I am currently working on porting a large code with acc directives which consist of many part with typically the following structure:
Version A: !$acc region !init do k=1,nlev do i=1,N a(i,k)=0.0D0 end do end do ! first layer do i=1,N a(i,1)=0.1D0 end do ! vertical computation do k=2,nlev do i=1,N a(i,k)=0.95D0*a(i,k-1)+exp(-2*a(i,k)**2)*a(i,k) end do end do !$acc end region
of course to get a better performance one needs here to take out the i loop:
Version B !$acc region do i=1,N !init do k=1,nlev a(i,k)=0.0D0 end do ! first layer a(i,1)=0.1D0 ! vertical computation do k=2,nlev a(i,k)=0.95D0*a(i,k-1)+exp(-2*a(i,k)**2)*a(i,k) end do end do !$acc end region
For most of the code, only doing this loop reordering is enough to get good performance (for the most intensive part we do have to introduce some additional optimization like replacing local matrices with scalars …).
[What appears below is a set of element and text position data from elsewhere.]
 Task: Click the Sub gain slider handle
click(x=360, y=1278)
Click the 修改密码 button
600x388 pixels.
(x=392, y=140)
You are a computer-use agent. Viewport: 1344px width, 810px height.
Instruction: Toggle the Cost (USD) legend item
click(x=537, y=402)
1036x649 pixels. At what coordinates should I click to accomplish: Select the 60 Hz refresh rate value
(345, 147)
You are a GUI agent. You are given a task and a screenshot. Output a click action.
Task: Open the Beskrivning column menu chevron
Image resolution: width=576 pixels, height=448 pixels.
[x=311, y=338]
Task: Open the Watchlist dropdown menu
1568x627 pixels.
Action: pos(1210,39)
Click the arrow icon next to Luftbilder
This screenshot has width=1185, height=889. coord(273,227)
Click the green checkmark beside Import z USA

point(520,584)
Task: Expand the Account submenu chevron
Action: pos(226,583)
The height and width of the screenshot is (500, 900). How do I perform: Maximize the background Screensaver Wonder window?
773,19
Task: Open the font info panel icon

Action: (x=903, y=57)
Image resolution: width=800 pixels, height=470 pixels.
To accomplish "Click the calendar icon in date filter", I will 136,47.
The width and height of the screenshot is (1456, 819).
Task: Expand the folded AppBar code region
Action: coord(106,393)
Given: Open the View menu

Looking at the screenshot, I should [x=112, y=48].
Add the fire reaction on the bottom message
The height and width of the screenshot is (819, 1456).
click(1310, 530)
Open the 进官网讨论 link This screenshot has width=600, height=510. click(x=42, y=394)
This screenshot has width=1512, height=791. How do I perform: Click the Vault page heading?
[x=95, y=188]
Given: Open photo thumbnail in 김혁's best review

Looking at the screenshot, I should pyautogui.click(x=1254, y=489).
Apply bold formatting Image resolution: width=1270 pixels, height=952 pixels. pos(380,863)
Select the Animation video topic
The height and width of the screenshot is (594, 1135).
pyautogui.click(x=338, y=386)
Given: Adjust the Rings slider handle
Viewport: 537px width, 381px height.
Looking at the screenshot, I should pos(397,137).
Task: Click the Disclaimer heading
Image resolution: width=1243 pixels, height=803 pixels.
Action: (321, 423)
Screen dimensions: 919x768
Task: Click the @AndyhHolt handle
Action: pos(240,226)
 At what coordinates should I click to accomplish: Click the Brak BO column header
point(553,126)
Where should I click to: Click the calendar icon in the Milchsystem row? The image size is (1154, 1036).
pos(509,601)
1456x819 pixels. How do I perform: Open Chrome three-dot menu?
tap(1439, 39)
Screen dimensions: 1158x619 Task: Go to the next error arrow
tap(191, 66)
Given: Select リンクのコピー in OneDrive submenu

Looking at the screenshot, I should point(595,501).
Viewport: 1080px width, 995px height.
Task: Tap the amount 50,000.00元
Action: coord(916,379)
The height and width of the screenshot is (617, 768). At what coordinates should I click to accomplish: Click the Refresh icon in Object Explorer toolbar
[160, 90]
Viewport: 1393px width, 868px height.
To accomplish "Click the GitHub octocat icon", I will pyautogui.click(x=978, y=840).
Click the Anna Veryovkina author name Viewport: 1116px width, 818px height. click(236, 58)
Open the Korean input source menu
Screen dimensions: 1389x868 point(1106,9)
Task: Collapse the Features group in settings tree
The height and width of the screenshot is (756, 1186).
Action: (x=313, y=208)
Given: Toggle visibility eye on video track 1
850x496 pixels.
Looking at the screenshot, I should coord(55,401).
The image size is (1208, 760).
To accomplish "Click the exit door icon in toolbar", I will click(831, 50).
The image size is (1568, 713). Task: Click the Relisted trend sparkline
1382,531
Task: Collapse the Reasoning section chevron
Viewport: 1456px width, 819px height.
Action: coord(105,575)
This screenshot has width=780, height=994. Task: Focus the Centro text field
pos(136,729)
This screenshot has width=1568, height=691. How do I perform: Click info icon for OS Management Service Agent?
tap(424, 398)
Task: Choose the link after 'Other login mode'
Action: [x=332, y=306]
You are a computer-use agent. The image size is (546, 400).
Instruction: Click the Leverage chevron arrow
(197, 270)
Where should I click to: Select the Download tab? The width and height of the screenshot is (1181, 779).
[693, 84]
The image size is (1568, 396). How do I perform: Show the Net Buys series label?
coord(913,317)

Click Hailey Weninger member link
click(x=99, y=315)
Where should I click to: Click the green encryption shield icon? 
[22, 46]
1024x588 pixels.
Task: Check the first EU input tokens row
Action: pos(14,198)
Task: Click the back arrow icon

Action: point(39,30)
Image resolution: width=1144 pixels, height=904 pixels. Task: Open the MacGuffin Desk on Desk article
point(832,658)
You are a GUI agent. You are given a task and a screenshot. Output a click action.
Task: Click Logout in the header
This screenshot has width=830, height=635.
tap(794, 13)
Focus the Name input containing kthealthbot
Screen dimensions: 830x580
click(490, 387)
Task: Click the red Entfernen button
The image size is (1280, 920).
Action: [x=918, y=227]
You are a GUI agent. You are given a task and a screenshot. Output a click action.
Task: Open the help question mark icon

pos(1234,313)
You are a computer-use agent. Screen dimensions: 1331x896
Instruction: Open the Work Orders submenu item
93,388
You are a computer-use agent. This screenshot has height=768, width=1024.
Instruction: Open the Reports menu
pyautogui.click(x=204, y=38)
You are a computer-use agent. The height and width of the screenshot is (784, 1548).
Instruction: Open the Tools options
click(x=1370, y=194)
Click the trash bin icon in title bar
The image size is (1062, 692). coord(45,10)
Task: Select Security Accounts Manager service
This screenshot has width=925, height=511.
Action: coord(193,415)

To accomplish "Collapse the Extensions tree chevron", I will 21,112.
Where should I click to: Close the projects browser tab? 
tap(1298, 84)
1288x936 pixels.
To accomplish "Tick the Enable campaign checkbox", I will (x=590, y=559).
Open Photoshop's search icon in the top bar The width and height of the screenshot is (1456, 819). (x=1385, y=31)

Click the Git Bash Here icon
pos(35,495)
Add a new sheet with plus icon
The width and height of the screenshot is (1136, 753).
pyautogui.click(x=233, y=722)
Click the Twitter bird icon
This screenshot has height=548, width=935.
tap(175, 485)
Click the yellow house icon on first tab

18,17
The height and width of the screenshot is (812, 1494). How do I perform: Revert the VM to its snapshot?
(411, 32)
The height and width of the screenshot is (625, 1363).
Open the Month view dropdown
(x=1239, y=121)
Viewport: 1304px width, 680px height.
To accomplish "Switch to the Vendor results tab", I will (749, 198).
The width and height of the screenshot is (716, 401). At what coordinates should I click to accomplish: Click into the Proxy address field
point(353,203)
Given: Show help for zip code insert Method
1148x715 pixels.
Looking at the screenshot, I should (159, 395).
For the vast majority of the code where only this loop reordering is enough we would like to keep the same source code for the CPU and GPU version.
As said in one of the PGI insider, we could in principle have the code in version B, the compiler should be able to transform it in version A when compiling for a CPU. However we have seen that this is not always the case with all compiler and we would like to keep the source code in CPU optimize form (i.e. version A), as most users are targeting such architecture.
For the moment we are considering to have our own prepocess scripts to do this loop reordering. I was just wondering if you were considering to have such fonctionnality within the acc directives ? (Something like $acc swap (i,k) …)